L’impact en termes de trésorerie doit aussi être pris en compte puisque le précompte mobilier sera payé par l’actionnaire dans le cadre du régime VVPRBIS, alors que dans le régime de la réserve de liquidation, c’est la société qui paie la cotisation anticipative de 10 %. En a-t-elle les moyens, car cette cotisation s’ajoute aux versements anticipés déjà payés ?
Un dividende payé dans la cadre du régime VVPRBIS ne réduira pas le bénéfice à affecter pour la période imposable, tandis que le paiement de la cotisation de 10 % par la société diminuera à due concurrence son bénéfice.
Il sera aussi pris en compte le désir ou non de rester associé dans l’entreprise pour une certaine durée : puisque le régime du dividende VVPRBIS est perdu dès qu’il y a changement d’actionnaire, ce qui n’est pas le cas dans le cadre de la réserve de liquidation, mieux vaut s’assurer au préalable de la durée estimée de détention de sa participation dans le capital de la société et de son implication dans l’entreprise.
On n’oubliera pas non plus que le régime VVPRBIS suppose une création ou une injection d’apport en numéraire qui doit être postérieure au 1er juillet 2013.
Un aspect purement financier doit aussi être intégré : grâce au régime de la réserve de liquidation, on fait une économie de 1,36 % par rapport au 15 % de précompte mobilier dans le régime VVPR bis.

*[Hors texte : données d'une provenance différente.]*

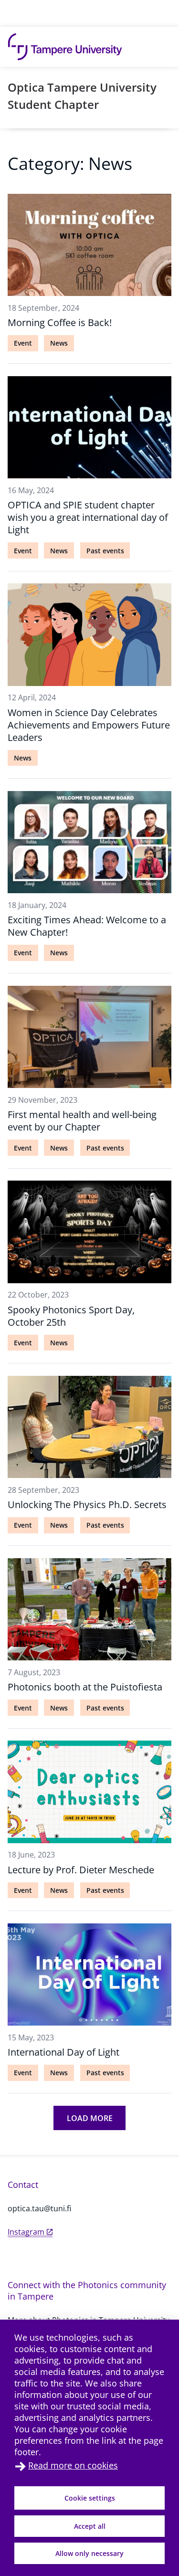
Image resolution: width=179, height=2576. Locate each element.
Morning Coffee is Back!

En, effet, le taux effectif de précompte de 13,64 % (100/110 x 15%) dans le régime de réserve de liquidation, mais la distribution effective des montants nets ne peut avoir lieu que dans 5 ans. En contrepartie, en payant immédiatement les 10%, on se prive d’un placement possible sur ces sommes et on consent un prêt sans intérêts de 5 ans à l’État en échange de 1,36 % d’économies (ce qui avouons-le ne se fait jamais avec plaisir). Comme disait Franc-Nohain, « Qui donne aux pauvres prête à Dieu ; qui donne au fisc prête à rire »
Un aspect qui plaide plutôt en faveur du régime VVPRBIS se situe dans la nature des besoins de l’actionnaire. S’il n’a pas un besoin structurel et régulier de liquidités, mais peut se contenter d’un dividende juste l’année où ce besoin se fera sentir, autant éviter d’alimenter chaque année une réserve de liquidation, et notre actionnaire s’accordera un dividende en temps opportun.
Rien n’oblige toutefois le dirigeant à constituer annuellement une réserve de liquidation, mais il lui faudra en ce cas attendre 5 ans et en 5 ans il peut survenir bien des événements plus ou moins heureux qui parfois requièrent d’avoir des fonds à bref délai.
Deux autres éléments doivent enfin être pris en considération si l’on opte pour la réserve de liquidation :
- d’une part, il faut s’assurer que la société puisse conserver des liquidités suffisamment longtemps pour n’avoir aucune difficulté à distribuer la réserve de liquidation, sinon la cotisation anticipative de 10% aura été payé en pure perte. Ce type de solution convient dès lors davantage aux sociétés qui ont des revenus dont on peut supposer qu’ils seront en hausse constante ou à tout le moins ne seront pas soumis aux fluctuations du marché. Cela conviendra donc mieux (en principe et sans généralisation hasardeuse) à certaines professions libérales en société. Une société tombée en faillite ou en réorganisation judiciaire aura payé en vain ses 10% et cette somme ne sera bien évidemment jamais pas remboursée par le fisc.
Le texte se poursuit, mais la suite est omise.